(Exercise data Opens)
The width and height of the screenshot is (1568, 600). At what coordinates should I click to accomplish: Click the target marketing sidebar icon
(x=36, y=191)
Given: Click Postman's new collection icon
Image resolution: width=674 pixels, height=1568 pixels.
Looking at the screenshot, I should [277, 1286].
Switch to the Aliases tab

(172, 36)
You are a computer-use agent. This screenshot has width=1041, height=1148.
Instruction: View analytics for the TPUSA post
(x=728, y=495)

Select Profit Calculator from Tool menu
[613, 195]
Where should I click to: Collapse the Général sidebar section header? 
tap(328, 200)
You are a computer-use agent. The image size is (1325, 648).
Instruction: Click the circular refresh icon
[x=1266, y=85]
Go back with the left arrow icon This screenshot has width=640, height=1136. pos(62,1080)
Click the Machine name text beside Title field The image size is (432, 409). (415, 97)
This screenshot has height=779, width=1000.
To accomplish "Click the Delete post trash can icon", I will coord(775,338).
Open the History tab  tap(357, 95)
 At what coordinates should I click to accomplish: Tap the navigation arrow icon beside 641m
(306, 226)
(Exercise data Closes)
*Problem:*
What is the number of lines in the listing that contain the string "size"? Reply with that number alone.

*Answer below:*
2